Нашев вынужден был замолчать.
Он пригнул голову и поднял маленькую руку ладонью к аудитории, как бы защищая лицо от ударов.
— Возмутительно и безответственно, — с ходу повторил он, и сотни ног — ноги мальчишек и ноги девчонок — опять перекрыли голос Нашева. В дальнем углу тоненько улыбался Гвоздев. — Имейте мужество выслушать! — воскликнул Нашев.
Председатель собрания с белым пушком на губе бил пробкой по графину, жестами призывал товарищей своих соблюдать порядок и был счастлив, что не мог водворить этот порядок, ему самому хотелось топать ногами.
— Имейте мужество! — повторил Нашев. — Это безнравственно — слушать только то, что вам хочется, и не слушать того, с чем вы не согласны. Я хочу объяснить, почему вы, товарищи комсомольцы, ведете себя безнравственно и возмутительно… — Топот. Теперь уже непрерывающийся топот ног. И крики: «Долой!!!»
Нашев не дождался тишины. Он вынужден был покинуть трибуну. Он взошел на нее еще вожаком, хотя и с выговором, а покинул ее под крики: «Долой!» Полководцем без армии.
— Черт знает что такое! — возмутился Иннокентий Семенович Кологрив. — Не дают говорить.
Сидевший рядом с Кологривом Таковой протянул пухлую руку в сторону Лобачева:
— Пускай теперь он говорит со своими Толстыми.
Ни присутствие преподавателей, ни демонстративный уход Дмитрия Еремеевича Небыкова не производили на студентов никакого впечатления.
Больше того, в своих выступлениях они продолжали требовать: «Долой Пирогова! Долой Шулецкого! Долой Небыкова! Долой Такового!» И так далее.
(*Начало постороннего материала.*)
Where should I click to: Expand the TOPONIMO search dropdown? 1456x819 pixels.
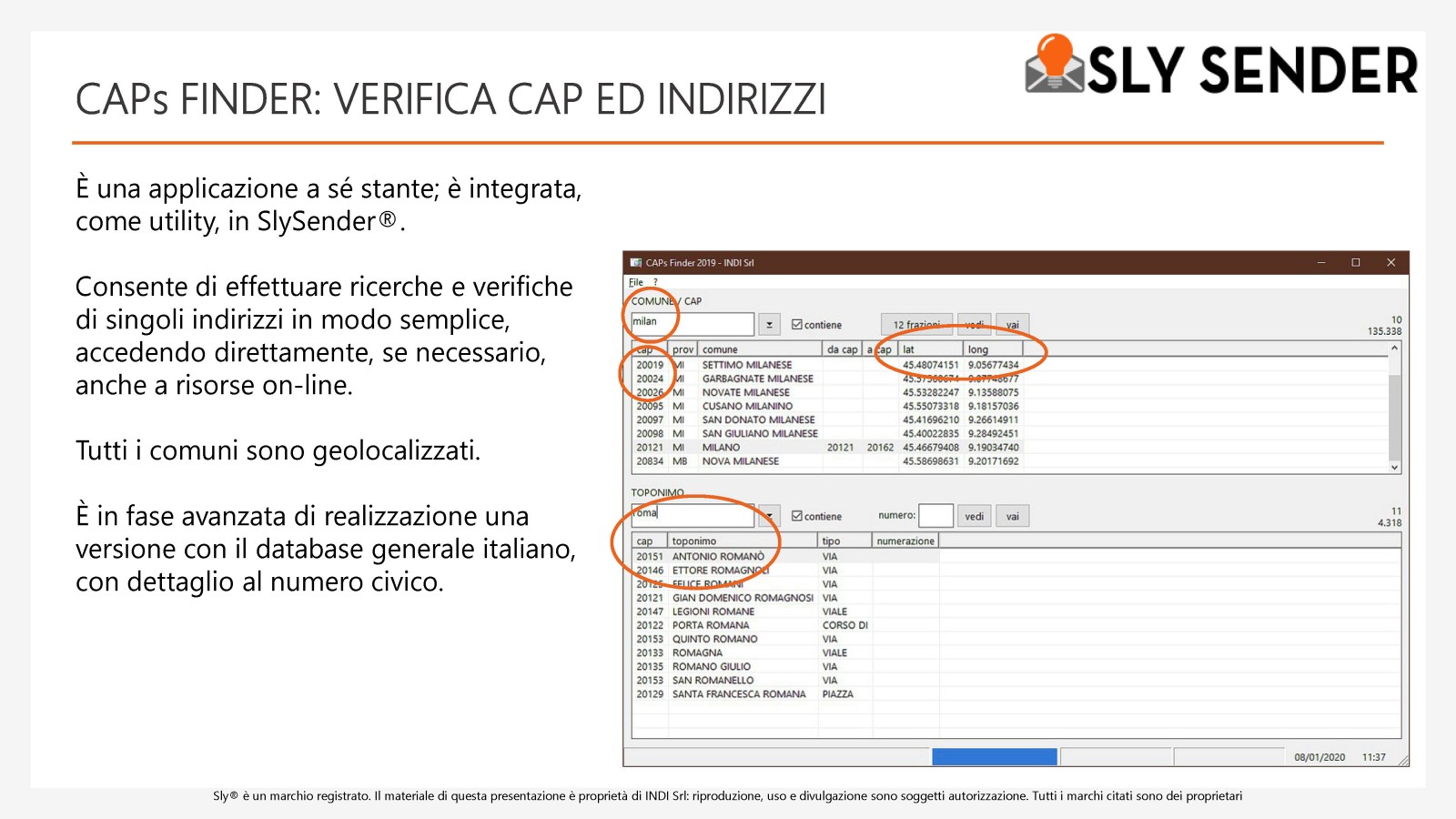(770, 516)
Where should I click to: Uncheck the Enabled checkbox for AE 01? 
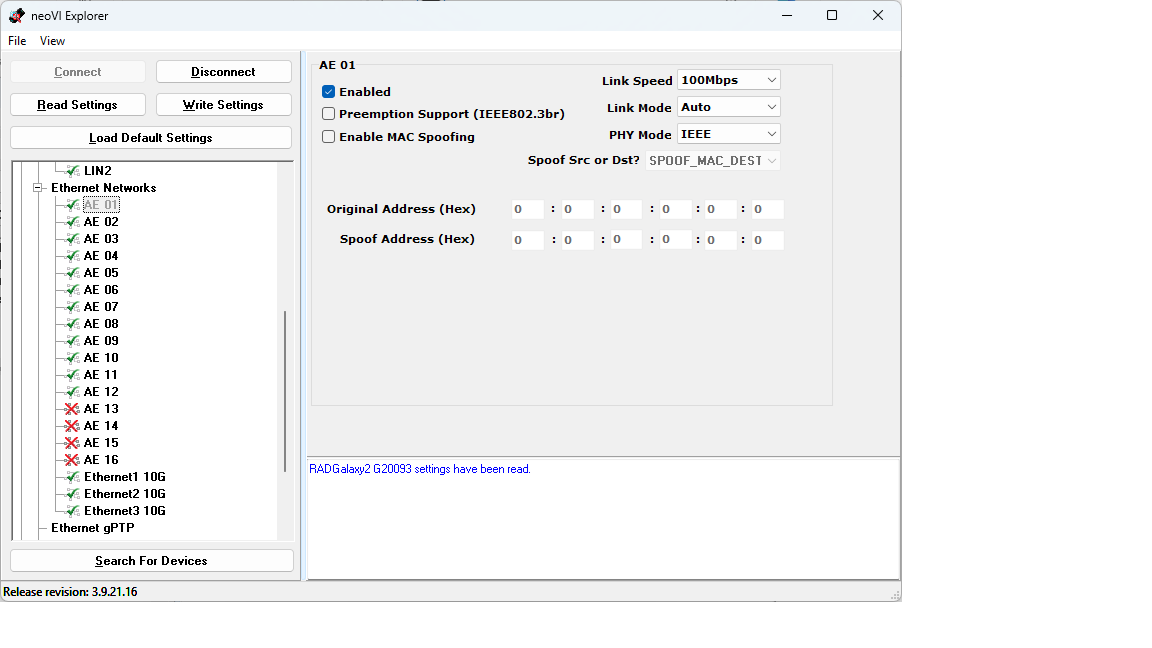pos(328,92)
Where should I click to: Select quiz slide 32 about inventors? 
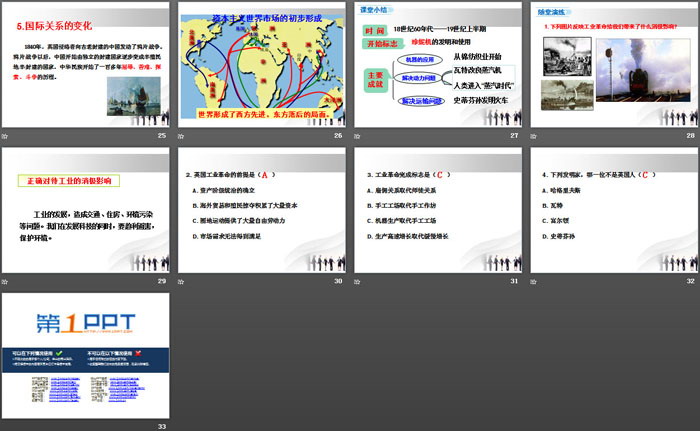coord(612,211)
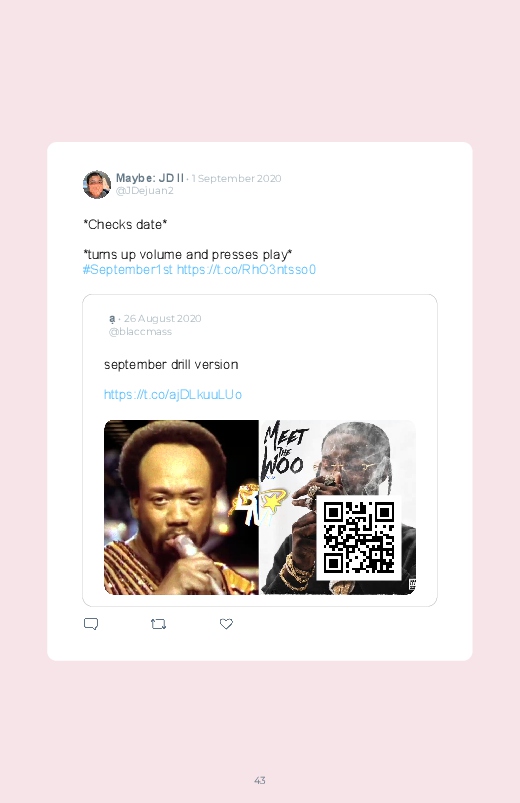This screenshot has height=803, width=520.
Task: Follow the t.co/RhO3ntsso0 link
Action: coord(246,269)
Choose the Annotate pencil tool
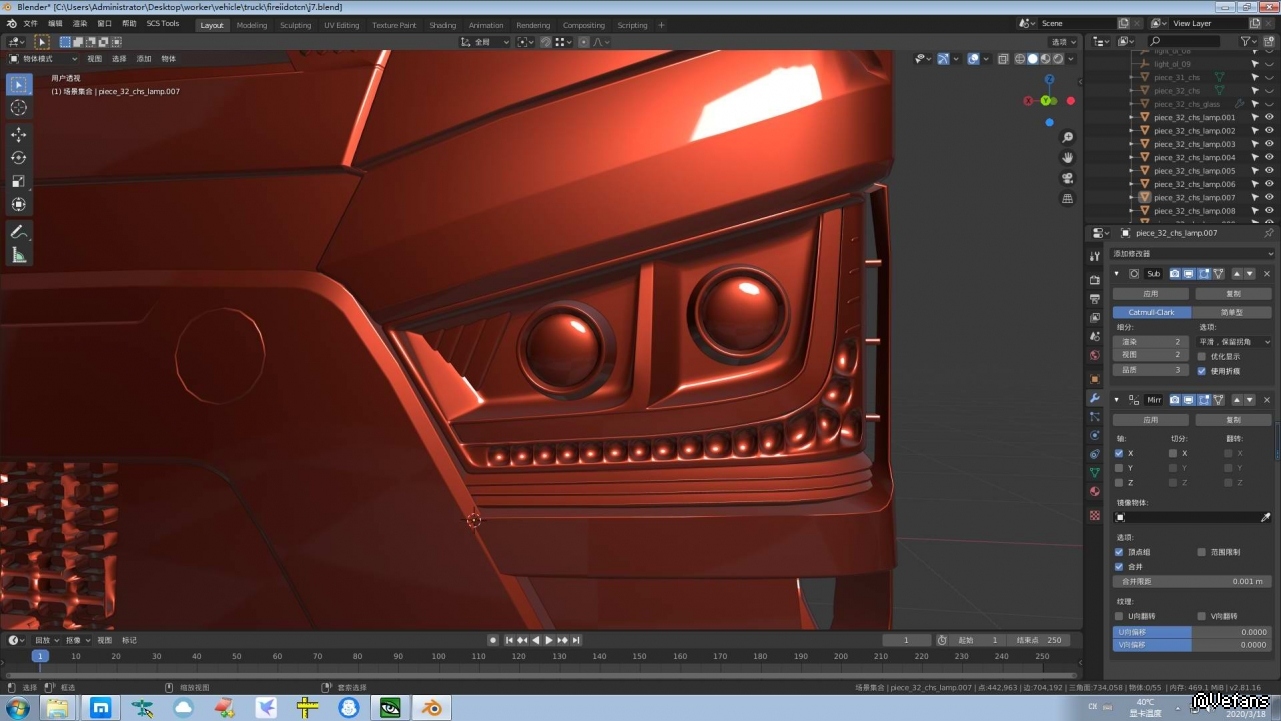1281x721 pixels. (x=19, y=231)
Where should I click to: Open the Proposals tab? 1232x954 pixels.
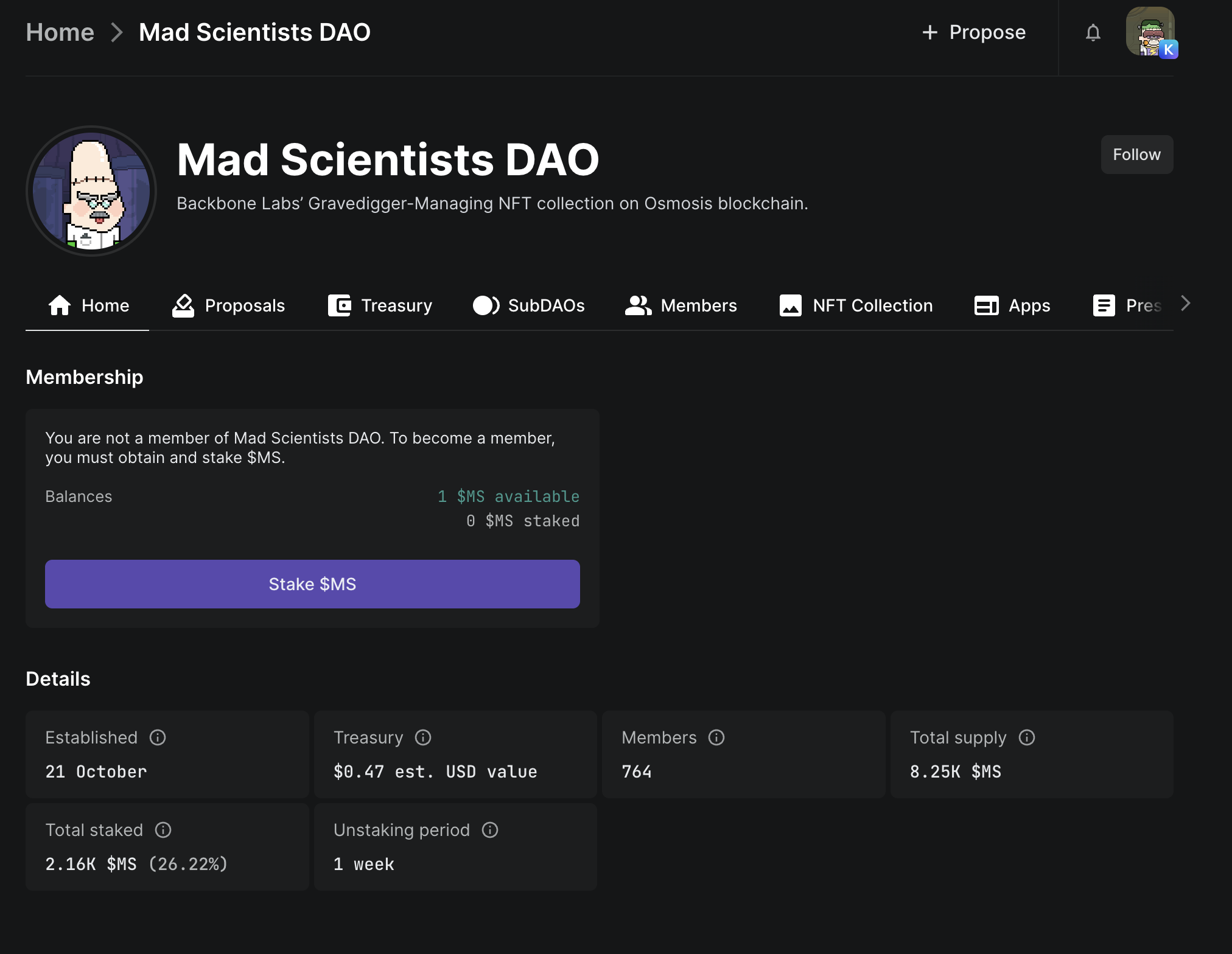pos(229,305)
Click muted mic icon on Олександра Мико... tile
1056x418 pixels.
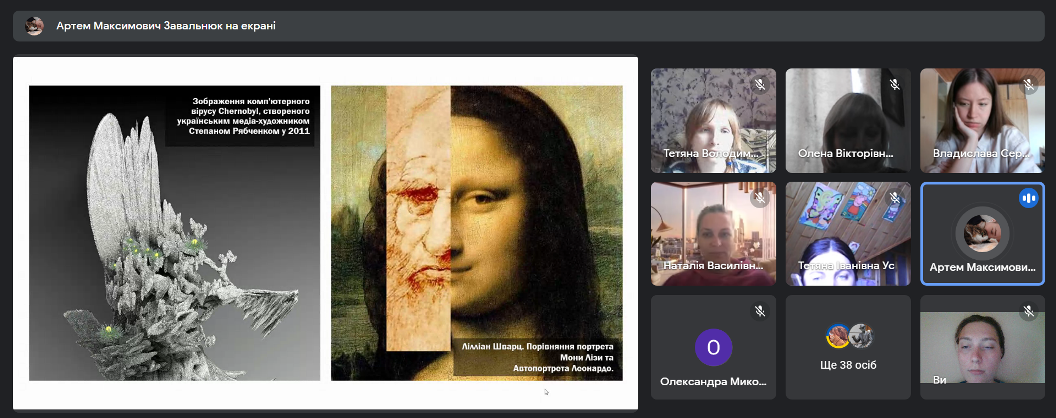(760, 311)
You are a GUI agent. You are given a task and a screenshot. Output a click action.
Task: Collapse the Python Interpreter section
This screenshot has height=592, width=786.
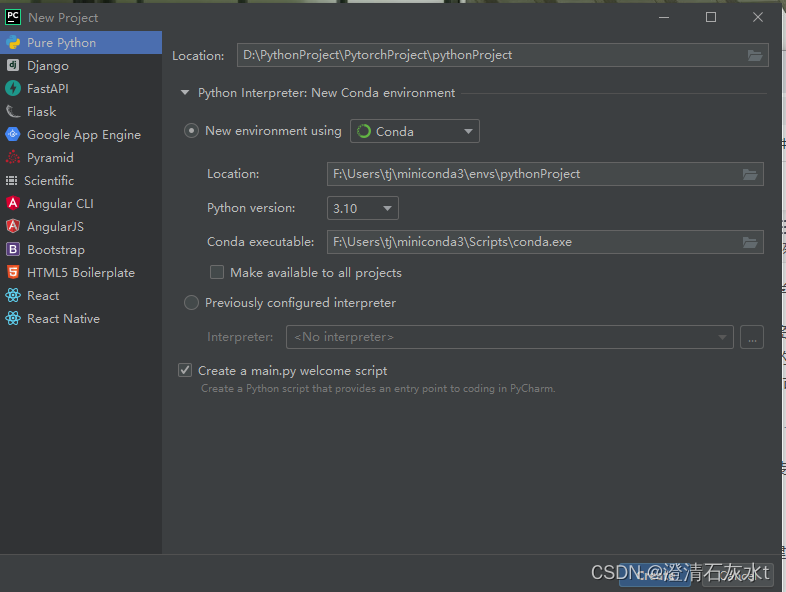pos(184,93)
Жестокие дети пятидесятых годов…
Чистенько одетый паренек, при галстучке, начал свое выступление с места. Он торопливо продвигался к трибуне и на ходу выкрикивал безумные слова:
— Хватит, довольно с нас! Довольно с нас заботы отцов!
Лобачев, весь напружинившийся, сидел на краешке скамьи и каждую минуту порывался встать. Он и не подозревал раньше, что в нем может вспыхнуть такая ярость против тех, кого он любил. Когда страсти накалились до предела, Алексей Петрович резко встал и, не спрашивая разрешения, поднялся на трибуну. Председатель с белым пушком на губе постучал стеклянной пробкой о графин.
— Всех и вся, — сказал Лобачев, — вы подвергаете жесточайшей критике. Всех долой! Но взгляните на себя. Кто вы? Ангелы? Дети ангелов?
И снова гул и топот ног. Глаза Лобачева под черными бровями потемнели. В дальнем углу поднялся Гвоздев. Он стоял молча, и все, кто был рядом с ним, перестали колотить ногами. И, как по цепной реакции, оттуда, где стоял Гвоздев, стала сползать тишина. Через минуту она заполнила весь зал. Гвоздев сел. Тогда, не повышая голоса, снова заговорил Лобачев.
— Вот что, — сказал он тихо. — Я предлагаю спеть «Цыпленок жареный».
Зал отозвался коротким взрывом смеха и смолк.